──────── Information shown ────────

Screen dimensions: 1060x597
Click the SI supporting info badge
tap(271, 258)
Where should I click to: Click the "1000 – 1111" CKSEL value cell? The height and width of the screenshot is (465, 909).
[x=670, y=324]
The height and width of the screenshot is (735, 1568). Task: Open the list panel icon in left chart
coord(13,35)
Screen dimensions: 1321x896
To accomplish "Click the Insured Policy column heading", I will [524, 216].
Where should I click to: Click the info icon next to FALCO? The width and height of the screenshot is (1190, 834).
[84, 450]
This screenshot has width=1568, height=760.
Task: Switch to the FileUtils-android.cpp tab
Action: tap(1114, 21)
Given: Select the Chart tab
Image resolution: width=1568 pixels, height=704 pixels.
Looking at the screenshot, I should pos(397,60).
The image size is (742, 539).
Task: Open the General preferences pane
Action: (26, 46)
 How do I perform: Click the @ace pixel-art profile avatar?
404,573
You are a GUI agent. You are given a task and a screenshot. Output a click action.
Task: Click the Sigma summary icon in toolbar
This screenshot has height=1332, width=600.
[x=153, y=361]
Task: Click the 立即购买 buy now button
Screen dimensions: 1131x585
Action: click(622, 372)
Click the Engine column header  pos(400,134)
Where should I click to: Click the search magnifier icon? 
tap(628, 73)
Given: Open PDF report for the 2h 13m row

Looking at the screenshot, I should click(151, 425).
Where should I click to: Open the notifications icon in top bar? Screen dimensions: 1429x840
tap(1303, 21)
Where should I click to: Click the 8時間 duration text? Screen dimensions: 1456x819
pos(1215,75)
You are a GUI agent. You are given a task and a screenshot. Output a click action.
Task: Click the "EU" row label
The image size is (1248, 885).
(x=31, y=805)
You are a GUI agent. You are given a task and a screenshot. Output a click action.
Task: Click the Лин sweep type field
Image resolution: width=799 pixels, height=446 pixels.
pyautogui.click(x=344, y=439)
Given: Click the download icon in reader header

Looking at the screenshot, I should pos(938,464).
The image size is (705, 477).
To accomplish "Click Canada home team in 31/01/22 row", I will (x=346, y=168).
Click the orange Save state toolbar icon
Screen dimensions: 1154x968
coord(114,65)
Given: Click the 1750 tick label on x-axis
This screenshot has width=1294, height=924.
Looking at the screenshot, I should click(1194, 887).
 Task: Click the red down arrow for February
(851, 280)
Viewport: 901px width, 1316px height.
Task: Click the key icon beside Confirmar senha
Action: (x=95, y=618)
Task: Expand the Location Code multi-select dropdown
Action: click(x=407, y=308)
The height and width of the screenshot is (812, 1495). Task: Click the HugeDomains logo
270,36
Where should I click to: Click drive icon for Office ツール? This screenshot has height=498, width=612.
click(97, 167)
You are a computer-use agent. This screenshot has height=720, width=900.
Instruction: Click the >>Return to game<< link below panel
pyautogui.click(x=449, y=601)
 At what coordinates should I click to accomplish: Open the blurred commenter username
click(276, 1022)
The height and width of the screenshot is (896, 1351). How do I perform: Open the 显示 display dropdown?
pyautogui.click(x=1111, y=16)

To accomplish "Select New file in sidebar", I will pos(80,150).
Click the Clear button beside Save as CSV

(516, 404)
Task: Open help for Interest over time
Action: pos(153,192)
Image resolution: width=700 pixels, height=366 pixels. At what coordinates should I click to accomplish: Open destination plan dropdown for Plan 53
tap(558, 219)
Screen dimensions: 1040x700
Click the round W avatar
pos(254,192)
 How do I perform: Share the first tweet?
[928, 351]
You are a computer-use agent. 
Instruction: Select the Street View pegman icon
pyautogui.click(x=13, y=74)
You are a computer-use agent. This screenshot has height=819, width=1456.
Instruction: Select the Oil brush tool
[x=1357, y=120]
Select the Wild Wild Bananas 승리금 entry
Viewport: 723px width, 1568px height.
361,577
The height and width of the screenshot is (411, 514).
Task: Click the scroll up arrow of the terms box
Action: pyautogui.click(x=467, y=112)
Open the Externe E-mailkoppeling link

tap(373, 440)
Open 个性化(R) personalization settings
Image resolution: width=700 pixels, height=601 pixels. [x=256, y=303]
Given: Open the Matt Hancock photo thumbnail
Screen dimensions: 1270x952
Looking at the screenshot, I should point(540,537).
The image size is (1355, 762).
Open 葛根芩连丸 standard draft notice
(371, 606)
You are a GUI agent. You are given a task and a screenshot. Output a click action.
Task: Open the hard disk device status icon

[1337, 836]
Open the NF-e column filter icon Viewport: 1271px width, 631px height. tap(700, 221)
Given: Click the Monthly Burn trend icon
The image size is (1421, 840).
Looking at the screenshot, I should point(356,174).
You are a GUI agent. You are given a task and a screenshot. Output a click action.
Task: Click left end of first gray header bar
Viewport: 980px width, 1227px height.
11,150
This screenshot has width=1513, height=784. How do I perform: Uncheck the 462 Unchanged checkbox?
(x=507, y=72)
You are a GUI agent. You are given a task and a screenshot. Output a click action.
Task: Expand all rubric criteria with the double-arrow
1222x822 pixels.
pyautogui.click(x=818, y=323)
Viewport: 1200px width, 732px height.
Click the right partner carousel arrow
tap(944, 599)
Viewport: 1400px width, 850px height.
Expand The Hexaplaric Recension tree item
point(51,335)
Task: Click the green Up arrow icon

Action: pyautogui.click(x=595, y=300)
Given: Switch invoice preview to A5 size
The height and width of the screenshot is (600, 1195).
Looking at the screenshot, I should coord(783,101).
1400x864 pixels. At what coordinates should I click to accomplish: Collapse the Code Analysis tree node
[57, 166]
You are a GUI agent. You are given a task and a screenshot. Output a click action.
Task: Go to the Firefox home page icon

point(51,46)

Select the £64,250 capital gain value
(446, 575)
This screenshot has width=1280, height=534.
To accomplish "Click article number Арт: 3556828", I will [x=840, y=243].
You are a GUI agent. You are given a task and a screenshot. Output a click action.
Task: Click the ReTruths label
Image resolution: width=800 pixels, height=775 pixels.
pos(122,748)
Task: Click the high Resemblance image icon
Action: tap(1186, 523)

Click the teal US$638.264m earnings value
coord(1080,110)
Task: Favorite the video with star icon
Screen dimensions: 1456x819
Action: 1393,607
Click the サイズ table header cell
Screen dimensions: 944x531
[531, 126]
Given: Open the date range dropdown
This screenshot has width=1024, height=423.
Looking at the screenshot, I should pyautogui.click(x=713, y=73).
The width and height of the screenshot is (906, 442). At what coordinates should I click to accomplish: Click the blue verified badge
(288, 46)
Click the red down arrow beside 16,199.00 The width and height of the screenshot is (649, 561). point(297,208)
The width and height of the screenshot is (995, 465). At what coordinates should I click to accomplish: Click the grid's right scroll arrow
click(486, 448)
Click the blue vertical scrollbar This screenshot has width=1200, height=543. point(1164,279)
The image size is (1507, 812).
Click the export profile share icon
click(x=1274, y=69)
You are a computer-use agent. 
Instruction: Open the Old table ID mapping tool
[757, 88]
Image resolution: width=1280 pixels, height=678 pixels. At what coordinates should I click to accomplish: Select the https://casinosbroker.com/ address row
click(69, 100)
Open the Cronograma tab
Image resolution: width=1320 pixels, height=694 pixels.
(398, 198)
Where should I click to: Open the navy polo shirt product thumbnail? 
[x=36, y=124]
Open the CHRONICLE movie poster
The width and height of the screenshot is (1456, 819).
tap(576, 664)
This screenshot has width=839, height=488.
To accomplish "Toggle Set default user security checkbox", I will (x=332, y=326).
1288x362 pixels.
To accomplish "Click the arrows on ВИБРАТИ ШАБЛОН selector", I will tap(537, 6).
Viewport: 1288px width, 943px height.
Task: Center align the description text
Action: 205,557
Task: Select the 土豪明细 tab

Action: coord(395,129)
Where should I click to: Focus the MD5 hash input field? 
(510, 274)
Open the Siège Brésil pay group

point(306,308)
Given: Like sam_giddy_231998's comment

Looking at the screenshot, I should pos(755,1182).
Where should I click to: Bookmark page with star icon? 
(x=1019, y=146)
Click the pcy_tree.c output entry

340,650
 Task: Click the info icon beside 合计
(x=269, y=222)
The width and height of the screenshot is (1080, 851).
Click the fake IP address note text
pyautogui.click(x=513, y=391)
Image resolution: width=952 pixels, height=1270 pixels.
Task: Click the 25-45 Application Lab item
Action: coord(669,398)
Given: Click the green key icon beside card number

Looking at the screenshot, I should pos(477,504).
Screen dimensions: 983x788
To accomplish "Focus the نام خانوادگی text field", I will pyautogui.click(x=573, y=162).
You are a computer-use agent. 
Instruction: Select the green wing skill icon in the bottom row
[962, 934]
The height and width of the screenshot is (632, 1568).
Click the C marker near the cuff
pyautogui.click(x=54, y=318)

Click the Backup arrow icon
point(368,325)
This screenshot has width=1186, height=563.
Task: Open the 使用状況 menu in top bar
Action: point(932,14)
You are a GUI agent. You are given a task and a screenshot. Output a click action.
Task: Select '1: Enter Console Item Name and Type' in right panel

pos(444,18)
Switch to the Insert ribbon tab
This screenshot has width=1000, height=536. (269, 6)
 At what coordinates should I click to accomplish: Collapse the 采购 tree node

────────

*Set task:* Rewrite every line starting with the line that contains "The image size is (1355, 762)." and going on through the line that contains "Open the NF-e", requests included. Multiply each coordinate in the answers by 0.45 and round to the nearest whole number, rounding halves up, while leaving all numbers in the requests unchanged.

*Complete response:*
The image size is (1355, 762).
Open 葛根芩连丸 standard draft notice
(167, 273)
You are a GUI agent. You are given a task and a screenshot. Output a click action.
Task: Open the hard disk device status icon

[602, 376]
Open the NF-e column filter icon Viewport: 1271px width, 631px height. tap(315, 99)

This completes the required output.